Given problem: Arrange every line of the listing below as a numbered list, skipping any blank lines. Leave the pictures out of your answer.

Records to process:
--------------------
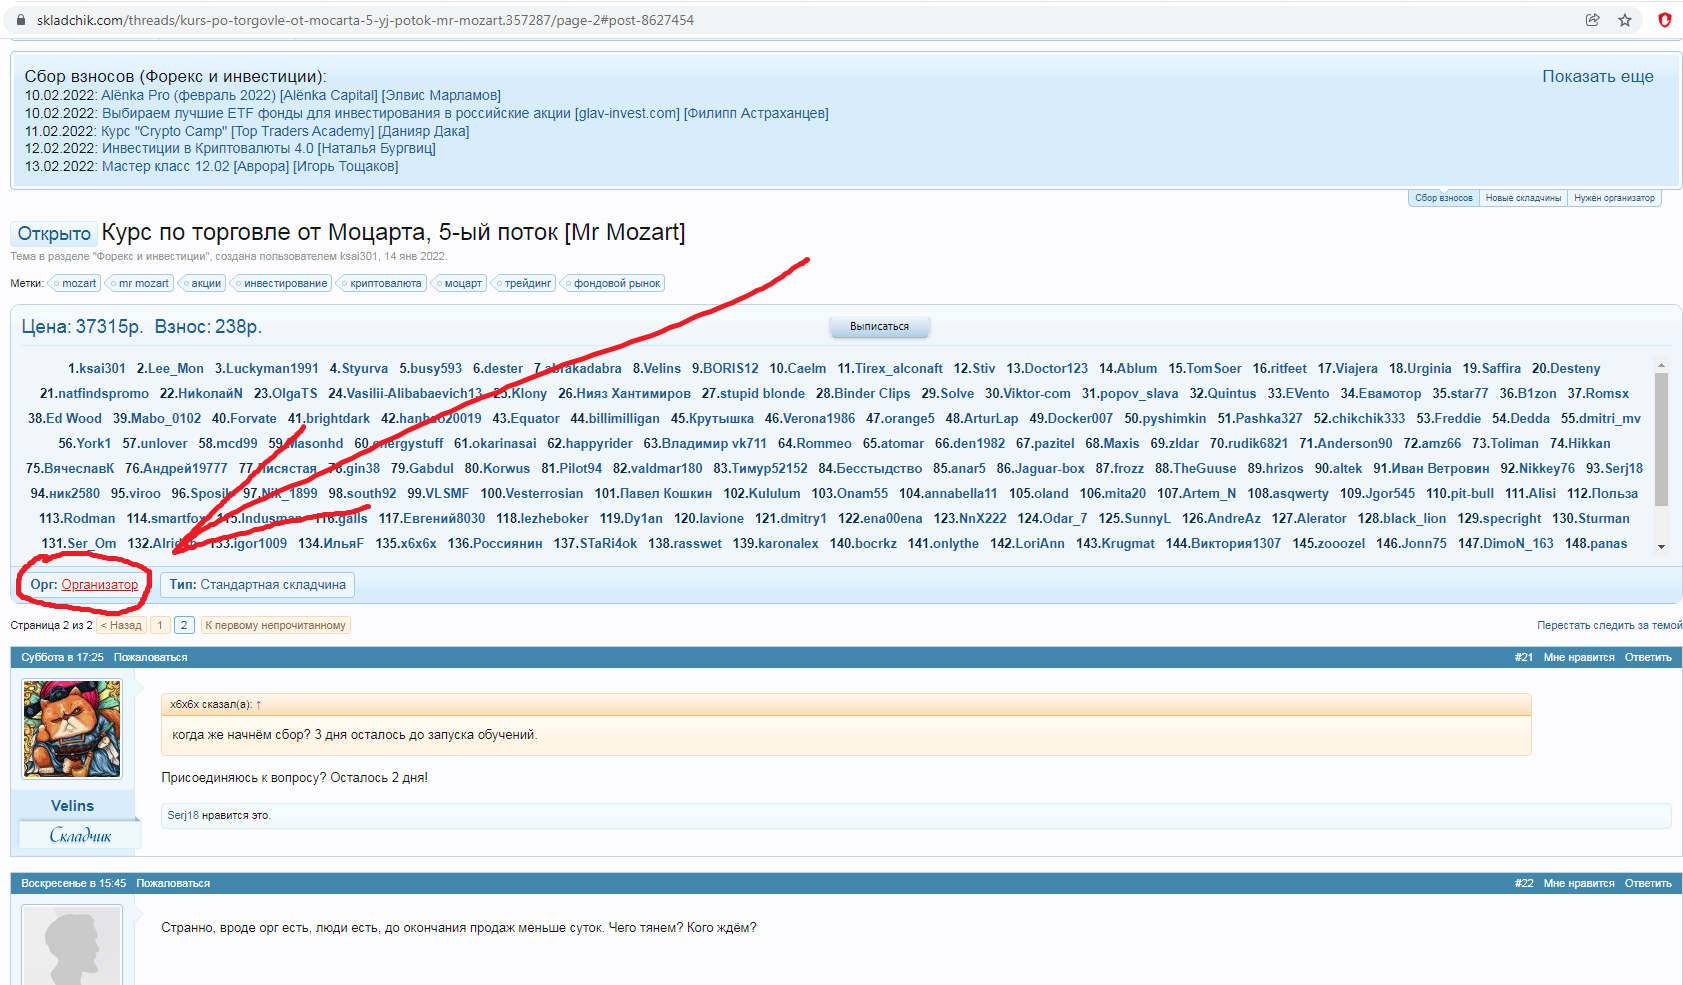Switch to the Сбор взносов tab
The image size is (1683, 985).
[1443, 198]
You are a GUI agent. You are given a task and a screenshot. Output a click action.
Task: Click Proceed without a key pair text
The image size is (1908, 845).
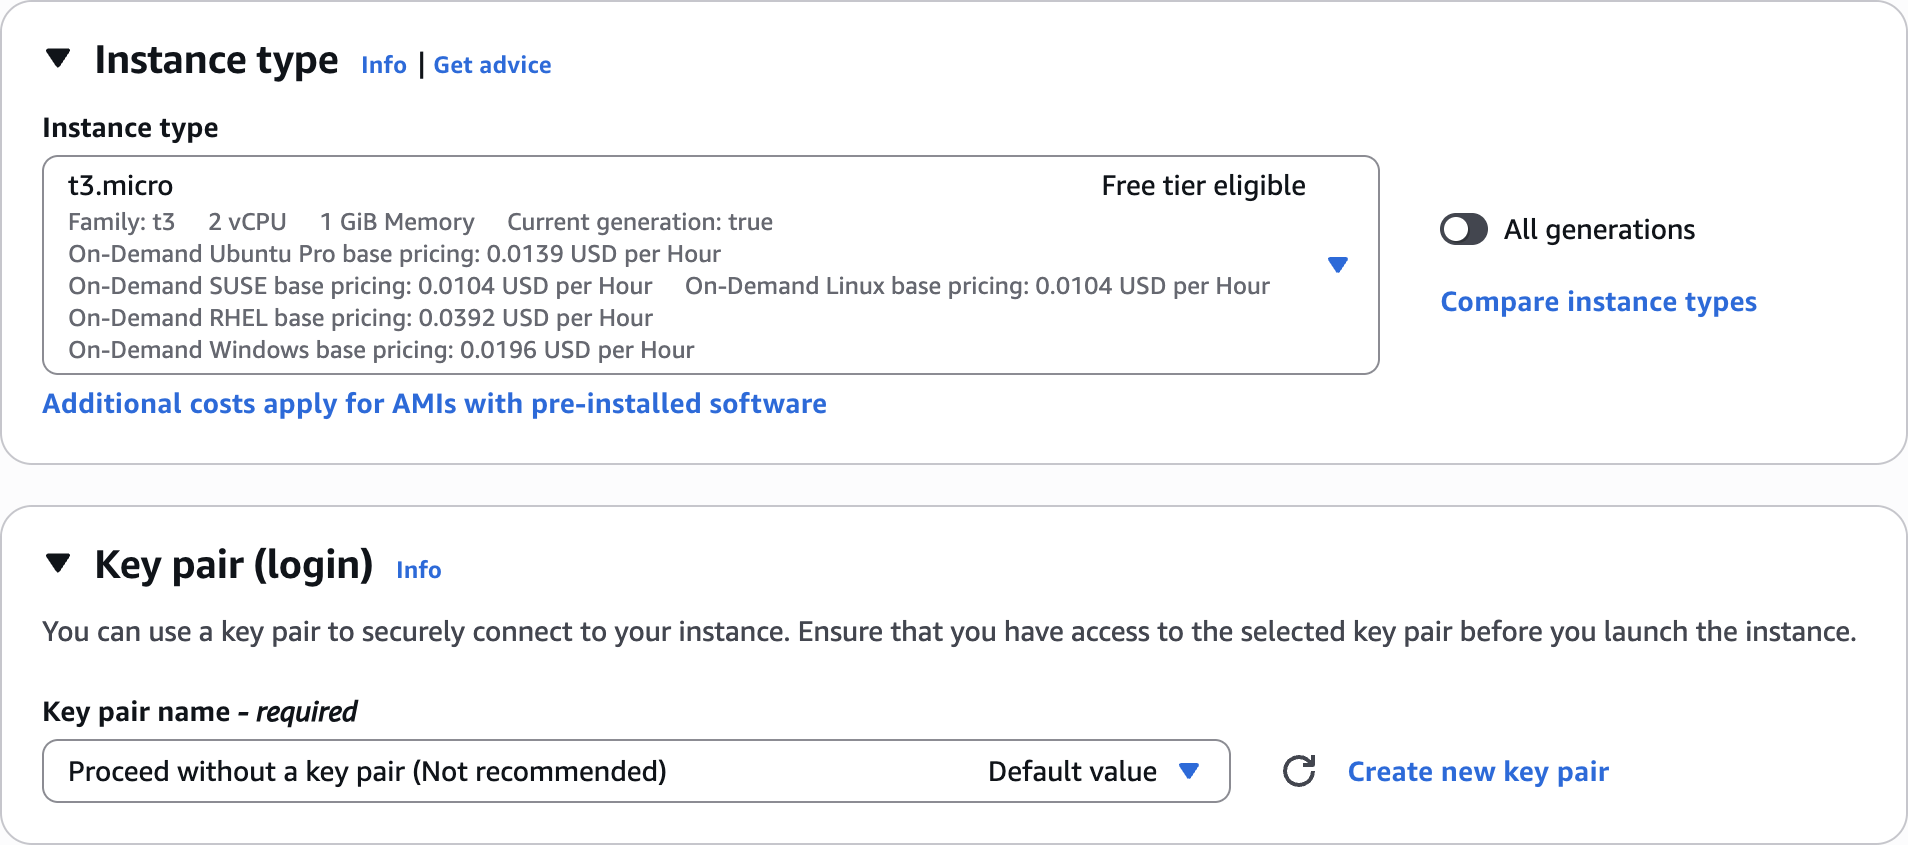367,772
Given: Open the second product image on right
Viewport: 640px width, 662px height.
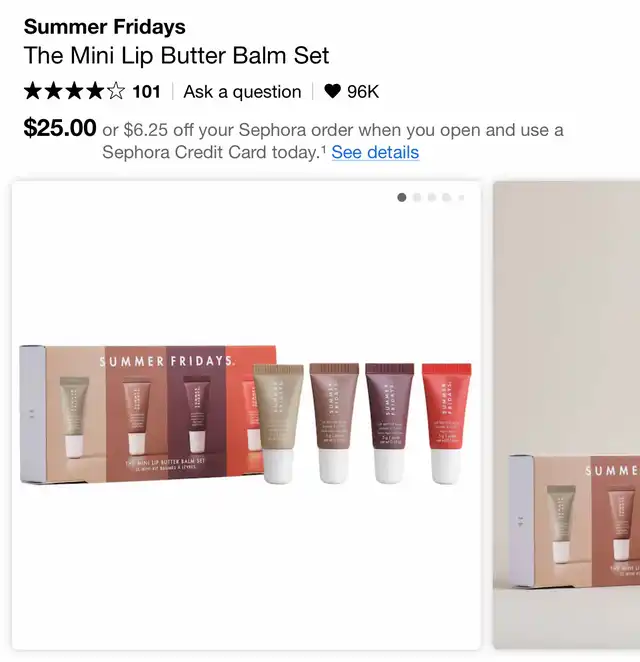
--------------------
Complete output:
1. Switch to the Сбор взносов tab
2. The image size is (1683, 985).
3. [1443, 198]
4. You are a GUI agent. You are given a task and a screenshot. Output a click action.
5. Task: Click Proceed without a key pair text
6. The image size is (1908, 845).
7. 367,772
8. Given: Open the second product image on right
9. Viewport: 640px width, 662px height.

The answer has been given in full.